━━━━━ Passage ━━━━━

Inventors of centuries past and scientists of today have found ingenious ways to make our lives better with magnets – from the magnetic needle on a compass to magnetic data storage devices and even MRI body scan machines.
All of these technologies rely on magnets made from solid materials. But what if you could make a magnetic device out of liquids? Using a modified 3D printer, a team of Foundry users and staff have done just that. Their findings, to be published July 19 in the journal Science, could lead to a revolutionary class of printable liquid devices for a variety of applications – from artificial cells that deliver targeted cancer therapies to flexible liquid robots that can change their shape to adapt to their surroundings.
“We’ve made a new material that is both liquid and magnetic. No one has ever observed this before,” said Tom Russell, a visiting faculty scientist at Berkeley Lab and professor of polymer science and engineering at the University of Massachusetts, Amherst, who led the study. “This opens the door to a new area of science in magnetic soft matter.”
Russell and Xubo Liu, the study’s lead author, came up with the idea of forming liquid structures from ferrofluids, which are solutions of iron-oxide particles that become strongly magnetic in the presence of another magnet. They used a 3D-printing technique they had previously developed to print 1 millimeter droplets from a ferrofluid solution containing iron-oxide nanoparticles just 20 nanometers in diameter (the average size of an antibody protein).
Using surface chemistry and sophisticated atomic force microscopy techniques, staff scientists Paul Ashby and Brett Helms of Berkeley Lab’s Molecular Foundry revealed that the nanoparticles formed a solid-like shell at the interface between the two liquids through a phenomenon called “interfacial jamming.”

━━━━━

● **Exercise brief**
Write out the stretch of the passage on magnetic liquids from "Inventors of centuries" through "body scan machines.", word for word. The rows that follow come from a separate source unrelated to the passage on magnetic liquids.

━━━━━ Given information ━━━━━

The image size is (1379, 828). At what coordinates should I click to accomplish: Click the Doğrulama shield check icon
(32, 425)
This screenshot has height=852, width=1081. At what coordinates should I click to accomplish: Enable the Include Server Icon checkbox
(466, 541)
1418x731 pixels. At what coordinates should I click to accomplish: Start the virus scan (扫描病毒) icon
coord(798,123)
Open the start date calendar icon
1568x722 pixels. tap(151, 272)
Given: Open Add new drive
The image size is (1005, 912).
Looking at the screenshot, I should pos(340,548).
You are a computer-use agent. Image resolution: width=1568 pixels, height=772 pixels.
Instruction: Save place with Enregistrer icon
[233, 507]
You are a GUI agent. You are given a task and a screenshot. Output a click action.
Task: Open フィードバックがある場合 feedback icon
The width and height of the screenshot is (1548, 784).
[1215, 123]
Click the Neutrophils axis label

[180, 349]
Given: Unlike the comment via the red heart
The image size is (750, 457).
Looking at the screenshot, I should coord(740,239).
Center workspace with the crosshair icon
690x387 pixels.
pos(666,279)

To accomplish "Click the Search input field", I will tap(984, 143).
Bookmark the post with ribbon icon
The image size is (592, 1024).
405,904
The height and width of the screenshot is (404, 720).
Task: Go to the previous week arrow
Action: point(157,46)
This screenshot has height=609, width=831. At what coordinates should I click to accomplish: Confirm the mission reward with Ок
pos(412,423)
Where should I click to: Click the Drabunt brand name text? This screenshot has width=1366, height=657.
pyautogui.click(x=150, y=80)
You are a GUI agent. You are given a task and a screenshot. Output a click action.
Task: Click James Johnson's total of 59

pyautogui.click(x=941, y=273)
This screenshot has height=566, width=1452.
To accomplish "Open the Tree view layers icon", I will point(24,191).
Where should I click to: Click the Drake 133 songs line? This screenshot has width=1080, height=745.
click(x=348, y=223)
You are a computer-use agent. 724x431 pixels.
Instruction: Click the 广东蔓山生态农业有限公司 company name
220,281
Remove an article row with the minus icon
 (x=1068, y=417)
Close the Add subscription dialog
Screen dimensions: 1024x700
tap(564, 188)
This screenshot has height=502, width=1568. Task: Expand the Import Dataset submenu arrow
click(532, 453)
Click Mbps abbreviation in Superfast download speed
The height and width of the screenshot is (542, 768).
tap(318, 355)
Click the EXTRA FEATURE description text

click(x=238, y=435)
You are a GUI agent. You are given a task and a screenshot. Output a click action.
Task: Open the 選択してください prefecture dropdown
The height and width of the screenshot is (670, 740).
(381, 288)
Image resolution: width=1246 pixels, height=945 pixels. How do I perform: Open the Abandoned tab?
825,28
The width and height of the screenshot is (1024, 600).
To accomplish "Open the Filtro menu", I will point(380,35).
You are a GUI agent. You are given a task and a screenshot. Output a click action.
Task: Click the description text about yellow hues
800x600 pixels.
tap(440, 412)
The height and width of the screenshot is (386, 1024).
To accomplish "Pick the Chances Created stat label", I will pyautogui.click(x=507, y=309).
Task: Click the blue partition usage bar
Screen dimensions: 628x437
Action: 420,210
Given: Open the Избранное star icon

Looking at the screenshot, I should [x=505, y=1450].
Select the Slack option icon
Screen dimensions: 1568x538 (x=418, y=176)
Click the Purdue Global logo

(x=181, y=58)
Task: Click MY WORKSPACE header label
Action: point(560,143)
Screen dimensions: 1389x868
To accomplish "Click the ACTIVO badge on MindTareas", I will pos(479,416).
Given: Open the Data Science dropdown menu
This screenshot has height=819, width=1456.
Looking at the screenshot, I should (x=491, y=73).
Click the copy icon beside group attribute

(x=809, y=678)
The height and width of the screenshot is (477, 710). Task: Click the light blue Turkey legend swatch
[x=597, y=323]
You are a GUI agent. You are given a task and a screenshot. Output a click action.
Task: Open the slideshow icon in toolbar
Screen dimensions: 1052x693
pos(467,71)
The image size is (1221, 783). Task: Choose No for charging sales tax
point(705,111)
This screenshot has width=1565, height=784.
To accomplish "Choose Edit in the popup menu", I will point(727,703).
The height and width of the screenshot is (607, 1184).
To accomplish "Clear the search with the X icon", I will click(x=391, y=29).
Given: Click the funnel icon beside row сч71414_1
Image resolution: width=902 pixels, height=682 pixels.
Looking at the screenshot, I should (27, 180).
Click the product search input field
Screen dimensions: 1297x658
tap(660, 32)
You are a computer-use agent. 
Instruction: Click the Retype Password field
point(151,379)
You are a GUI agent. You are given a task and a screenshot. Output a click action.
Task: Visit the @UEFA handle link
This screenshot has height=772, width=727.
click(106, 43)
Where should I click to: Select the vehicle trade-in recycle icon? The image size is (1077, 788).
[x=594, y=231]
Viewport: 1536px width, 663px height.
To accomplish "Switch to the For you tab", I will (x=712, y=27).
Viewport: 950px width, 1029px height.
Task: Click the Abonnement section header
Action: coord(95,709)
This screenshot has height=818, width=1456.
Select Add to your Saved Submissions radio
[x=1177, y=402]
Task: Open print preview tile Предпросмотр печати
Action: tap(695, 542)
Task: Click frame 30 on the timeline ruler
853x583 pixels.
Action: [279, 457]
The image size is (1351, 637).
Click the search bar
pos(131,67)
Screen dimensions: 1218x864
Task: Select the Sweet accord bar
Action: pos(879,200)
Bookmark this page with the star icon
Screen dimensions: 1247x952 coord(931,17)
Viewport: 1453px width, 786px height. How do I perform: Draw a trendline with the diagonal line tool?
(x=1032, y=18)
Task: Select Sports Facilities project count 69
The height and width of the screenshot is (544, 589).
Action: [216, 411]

━━━━━

● **Reply to the exercise**
Inventors of centuries past and scientists of today have found ingenious ways to make our lives better with magnets – from the magnetic needle on a compass to magnetic data storage devices and even MRI body scan machines.